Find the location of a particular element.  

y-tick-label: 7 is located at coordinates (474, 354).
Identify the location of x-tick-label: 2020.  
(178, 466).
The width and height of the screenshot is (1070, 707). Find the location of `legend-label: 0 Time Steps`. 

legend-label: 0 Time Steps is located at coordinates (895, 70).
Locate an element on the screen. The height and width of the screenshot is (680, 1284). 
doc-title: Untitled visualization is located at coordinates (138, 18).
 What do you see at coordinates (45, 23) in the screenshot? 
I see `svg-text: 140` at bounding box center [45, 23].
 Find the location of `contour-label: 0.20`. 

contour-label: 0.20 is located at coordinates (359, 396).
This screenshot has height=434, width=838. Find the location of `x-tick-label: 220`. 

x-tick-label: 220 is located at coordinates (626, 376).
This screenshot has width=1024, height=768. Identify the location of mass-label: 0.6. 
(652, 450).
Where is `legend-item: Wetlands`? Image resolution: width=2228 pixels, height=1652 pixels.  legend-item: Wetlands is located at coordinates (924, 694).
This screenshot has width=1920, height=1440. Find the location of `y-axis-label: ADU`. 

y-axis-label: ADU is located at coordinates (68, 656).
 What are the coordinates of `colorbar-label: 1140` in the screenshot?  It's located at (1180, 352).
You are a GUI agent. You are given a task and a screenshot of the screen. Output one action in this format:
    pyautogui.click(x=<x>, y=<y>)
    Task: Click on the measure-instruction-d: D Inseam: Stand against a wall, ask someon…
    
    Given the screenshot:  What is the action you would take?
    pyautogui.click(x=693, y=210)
★ ★ ★ ★ ★ ★ ★
Please reproduce verbatim the rows from the line containing "This screenshot has width=1024, height=768." up to and including the last line of the rows.

This screenshot has width=1024, height=768. Identify the location of mass-label: 0.6. 
(652, 450).
Where is `legend-item: Wetlands`? Image resolution: width=2228 pixels, height=1652 pixels.  legend-item: Wetlands is located at coordinates (924, 694).
This screenshot has width=1920, height=1440. Find the location of `y-axis-label: ADU`. 

y-axis-label: ADU is located at coordinates (68, 656).
 What are the coordinates of `colorbar-label: 1140` in the screenshot?  It's located at (1180, 352).
You are a GUI agent. You are given a task and a screenshot of the screen. Output one action in this format:
    pyautogui.click(x=<x>, y=<y>)
    Task: Click on the measure-instruction-d: D Inseam: Stand against a wall, ask someon…
    
    Given the screenshot:  What is the action you would take?
    pyautogui.click(x=693, y=210)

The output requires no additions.